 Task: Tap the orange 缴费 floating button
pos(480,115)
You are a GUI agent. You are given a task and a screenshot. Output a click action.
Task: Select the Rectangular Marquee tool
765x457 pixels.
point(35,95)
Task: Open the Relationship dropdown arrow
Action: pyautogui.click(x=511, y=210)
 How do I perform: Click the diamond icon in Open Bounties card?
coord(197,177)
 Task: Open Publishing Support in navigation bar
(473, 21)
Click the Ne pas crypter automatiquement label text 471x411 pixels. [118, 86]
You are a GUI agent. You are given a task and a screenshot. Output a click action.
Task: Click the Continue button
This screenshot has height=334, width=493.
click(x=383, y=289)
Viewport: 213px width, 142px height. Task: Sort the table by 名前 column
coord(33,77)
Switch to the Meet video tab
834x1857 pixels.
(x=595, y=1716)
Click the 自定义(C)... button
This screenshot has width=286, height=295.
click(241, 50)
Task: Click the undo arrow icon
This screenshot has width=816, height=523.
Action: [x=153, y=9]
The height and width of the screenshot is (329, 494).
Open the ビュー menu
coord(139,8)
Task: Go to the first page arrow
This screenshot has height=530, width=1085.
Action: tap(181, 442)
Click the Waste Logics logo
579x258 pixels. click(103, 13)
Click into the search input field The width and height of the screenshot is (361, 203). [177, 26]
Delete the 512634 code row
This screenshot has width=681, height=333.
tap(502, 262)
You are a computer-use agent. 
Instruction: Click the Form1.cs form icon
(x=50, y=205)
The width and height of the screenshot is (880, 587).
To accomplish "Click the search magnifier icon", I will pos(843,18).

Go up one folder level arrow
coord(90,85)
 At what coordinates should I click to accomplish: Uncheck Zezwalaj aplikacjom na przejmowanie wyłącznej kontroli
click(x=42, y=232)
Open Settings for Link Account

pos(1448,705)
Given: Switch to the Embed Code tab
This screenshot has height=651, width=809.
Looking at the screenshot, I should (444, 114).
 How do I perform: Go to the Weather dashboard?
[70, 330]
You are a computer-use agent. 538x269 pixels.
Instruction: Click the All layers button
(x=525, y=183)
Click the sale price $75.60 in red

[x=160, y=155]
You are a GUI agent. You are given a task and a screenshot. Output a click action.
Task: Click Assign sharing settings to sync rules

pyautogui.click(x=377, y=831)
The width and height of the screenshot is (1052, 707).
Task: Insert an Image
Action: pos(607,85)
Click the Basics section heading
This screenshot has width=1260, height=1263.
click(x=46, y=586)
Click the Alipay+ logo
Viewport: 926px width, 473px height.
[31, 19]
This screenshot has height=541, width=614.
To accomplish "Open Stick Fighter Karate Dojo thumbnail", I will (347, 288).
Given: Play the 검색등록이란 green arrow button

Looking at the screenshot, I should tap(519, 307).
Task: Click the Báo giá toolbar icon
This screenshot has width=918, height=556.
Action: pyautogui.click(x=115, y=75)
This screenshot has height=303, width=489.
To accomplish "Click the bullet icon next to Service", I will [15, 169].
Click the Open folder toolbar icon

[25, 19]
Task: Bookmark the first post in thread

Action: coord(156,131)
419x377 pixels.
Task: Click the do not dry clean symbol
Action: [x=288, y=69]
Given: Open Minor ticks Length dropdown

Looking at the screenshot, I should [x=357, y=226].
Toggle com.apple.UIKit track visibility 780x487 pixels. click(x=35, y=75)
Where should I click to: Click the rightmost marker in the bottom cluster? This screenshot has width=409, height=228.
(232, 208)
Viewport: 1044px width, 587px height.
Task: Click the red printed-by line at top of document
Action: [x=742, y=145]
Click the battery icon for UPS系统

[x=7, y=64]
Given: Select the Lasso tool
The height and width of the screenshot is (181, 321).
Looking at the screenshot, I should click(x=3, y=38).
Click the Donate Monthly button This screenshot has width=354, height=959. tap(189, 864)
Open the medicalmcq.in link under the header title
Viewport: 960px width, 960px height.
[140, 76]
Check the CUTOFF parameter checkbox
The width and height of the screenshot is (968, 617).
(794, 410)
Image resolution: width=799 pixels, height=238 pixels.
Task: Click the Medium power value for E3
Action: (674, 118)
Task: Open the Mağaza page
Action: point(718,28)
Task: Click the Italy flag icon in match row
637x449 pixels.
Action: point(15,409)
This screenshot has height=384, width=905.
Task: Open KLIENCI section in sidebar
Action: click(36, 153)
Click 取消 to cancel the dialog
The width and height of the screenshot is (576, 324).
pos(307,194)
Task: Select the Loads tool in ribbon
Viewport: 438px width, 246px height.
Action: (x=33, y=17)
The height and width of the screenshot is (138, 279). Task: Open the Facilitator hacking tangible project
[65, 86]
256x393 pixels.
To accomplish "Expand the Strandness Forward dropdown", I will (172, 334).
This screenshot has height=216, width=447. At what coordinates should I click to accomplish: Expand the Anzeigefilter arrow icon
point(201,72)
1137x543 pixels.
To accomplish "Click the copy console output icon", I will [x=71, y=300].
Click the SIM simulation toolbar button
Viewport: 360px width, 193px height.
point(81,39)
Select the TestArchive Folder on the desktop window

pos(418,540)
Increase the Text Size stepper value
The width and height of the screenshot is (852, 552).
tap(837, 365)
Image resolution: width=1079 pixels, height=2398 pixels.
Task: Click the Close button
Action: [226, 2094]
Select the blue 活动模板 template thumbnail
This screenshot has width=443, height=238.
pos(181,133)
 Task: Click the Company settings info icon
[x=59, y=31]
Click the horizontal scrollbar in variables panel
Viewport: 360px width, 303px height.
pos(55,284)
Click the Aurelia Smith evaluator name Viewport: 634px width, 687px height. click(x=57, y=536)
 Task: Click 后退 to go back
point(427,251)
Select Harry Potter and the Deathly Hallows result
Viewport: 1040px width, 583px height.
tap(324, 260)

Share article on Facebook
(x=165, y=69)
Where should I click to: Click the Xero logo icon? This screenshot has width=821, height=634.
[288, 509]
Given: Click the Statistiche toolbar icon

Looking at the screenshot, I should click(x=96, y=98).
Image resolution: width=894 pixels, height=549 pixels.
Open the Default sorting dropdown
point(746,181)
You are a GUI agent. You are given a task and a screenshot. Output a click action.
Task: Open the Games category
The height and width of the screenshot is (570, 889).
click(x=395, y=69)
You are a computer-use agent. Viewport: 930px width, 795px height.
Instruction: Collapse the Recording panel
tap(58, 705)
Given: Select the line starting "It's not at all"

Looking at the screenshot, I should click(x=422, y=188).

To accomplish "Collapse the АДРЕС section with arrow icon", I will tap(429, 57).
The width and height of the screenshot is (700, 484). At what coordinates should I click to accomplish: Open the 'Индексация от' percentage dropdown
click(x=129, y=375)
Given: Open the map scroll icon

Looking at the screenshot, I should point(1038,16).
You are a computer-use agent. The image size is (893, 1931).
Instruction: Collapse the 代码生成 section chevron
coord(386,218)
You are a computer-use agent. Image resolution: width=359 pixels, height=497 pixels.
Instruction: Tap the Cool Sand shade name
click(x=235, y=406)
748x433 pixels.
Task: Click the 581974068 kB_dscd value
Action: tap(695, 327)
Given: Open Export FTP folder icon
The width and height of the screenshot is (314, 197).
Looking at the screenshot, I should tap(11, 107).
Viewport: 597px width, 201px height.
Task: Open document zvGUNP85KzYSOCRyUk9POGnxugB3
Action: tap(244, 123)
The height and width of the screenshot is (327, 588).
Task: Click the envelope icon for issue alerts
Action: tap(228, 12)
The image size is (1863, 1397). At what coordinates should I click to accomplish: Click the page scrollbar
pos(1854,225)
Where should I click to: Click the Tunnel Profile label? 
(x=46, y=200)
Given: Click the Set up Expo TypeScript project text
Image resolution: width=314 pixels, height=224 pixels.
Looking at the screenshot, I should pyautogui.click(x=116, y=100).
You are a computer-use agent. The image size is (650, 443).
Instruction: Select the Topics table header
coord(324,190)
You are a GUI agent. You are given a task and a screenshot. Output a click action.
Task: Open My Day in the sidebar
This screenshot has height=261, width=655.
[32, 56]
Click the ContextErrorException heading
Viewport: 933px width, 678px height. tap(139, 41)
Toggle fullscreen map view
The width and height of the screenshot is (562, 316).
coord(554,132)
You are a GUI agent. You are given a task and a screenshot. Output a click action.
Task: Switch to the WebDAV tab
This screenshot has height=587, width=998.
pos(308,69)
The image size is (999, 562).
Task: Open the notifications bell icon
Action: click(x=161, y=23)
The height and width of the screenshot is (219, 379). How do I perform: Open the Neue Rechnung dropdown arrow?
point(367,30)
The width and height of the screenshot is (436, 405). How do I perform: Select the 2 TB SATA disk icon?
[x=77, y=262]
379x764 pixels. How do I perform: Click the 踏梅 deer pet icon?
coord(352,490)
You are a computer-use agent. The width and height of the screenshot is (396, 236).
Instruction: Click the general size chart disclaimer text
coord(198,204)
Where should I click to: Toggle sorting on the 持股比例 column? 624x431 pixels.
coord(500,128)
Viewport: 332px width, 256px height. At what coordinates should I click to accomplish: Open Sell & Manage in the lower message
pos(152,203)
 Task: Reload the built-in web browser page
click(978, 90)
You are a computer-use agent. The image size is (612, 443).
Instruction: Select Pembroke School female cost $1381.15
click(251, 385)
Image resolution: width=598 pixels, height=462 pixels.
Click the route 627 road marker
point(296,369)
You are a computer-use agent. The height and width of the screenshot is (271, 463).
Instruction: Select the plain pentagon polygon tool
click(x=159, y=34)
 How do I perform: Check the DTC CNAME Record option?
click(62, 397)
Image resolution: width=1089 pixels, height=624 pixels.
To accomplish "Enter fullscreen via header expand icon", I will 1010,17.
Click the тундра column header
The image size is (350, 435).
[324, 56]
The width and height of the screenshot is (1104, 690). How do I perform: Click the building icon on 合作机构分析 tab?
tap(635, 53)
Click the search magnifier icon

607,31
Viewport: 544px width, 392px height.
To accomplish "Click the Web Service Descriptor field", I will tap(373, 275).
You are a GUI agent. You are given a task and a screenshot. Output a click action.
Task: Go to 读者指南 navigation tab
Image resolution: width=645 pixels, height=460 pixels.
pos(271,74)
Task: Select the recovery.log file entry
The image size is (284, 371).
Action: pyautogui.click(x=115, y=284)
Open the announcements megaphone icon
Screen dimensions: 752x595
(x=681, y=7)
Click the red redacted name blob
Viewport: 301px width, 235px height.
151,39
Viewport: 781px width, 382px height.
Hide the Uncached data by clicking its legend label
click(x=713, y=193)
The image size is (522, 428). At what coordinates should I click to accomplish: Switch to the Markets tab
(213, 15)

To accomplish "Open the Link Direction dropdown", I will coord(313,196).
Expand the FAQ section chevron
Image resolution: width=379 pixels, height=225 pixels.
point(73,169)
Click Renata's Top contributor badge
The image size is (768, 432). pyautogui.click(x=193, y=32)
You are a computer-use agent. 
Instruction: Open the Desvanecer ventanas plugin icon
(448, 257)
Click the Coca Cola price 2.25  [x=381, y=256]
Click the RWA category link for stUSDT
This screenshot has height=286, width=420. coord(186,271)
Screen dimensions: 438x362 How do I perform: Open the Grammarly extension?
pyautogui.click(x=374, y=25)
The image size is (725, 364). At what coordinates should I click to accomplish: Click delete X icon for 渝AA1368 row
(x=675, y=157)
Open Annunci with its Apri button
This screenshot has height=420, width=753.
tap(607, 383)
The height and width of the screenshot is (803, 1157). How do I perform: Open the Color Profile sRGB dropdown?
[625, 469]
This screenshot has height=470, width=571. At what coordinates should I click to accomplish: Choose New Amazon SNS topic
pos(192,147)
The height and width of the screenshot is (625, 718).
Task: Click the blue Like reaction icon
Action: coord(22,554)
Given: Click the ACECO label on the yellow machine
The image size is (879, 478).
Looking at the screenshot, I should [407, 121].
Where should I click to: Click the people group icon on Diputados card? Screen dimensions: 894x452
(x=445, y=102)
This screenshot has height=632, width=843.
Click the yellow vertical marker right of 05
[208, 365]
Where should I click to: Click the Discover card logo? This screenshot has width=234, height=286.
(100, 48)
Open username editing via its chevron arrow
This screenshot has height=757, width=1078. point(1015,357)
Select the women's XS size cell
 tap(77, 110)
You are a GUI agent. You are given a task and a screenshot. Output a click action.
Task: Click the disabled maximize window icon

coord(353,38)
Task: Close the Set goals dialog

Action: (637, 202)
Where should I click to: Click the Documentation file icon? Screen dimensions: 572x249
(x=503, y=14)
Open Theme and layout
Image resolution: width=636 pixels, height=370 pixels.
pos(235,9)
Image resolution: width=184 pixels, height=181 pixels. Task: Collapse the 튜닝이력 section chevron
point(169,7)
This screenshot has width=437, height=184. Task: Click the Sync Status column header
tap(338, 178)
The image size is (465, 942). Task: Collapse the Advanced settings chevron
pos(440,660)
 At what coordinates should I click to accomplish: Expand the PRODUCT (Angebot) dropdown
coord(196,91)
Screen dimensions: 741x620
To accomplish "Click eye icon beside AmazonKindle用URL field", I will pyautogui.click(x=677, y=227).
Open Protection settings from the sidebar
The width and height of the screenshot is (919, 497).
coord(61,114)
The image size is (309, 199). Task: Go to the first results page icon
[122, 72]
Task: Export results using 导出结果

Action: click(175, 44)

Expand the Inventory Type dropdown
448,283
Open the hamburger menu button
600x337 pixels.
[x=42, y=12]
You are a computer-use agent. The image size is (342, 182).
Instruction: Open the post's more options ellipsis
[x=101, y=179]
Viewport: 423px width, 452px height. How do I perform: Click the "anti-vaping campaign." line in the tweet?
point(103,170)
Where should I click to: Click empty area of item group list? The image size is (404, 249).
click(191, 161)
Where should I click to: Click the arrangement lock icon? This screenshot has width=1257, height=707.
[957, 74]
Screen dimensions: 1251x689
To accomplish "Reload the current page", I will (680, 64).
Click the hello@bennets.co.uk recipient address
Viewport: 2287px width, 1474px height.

- _PROMPT_: From the entries above, copy every line that holds the word "computer".

- _ANSWER SPACE_:
You are a computer-use agent. 
You are a computer-use agent. 538x269 pixels.
You are a computer-use agent. Viewport: 930px width, 795px height.
You are a computer-use agent. The image size is (893, 1931).
You are a computer-use agent. Image resolution: width=359 pixels, height=497 pixels.
You are a computer-use agent. The image size is (650, 443).
You are a computer-use agent. The width and height of the screenshot is (396, 236).
You are a computer-use agent. The image size is (612, 443).
You are a computer-use agent. The height and width of the screenshot is (271, 463).
You are a computer-use agent. 
You are a computer-use agent. The image size is (342, 182).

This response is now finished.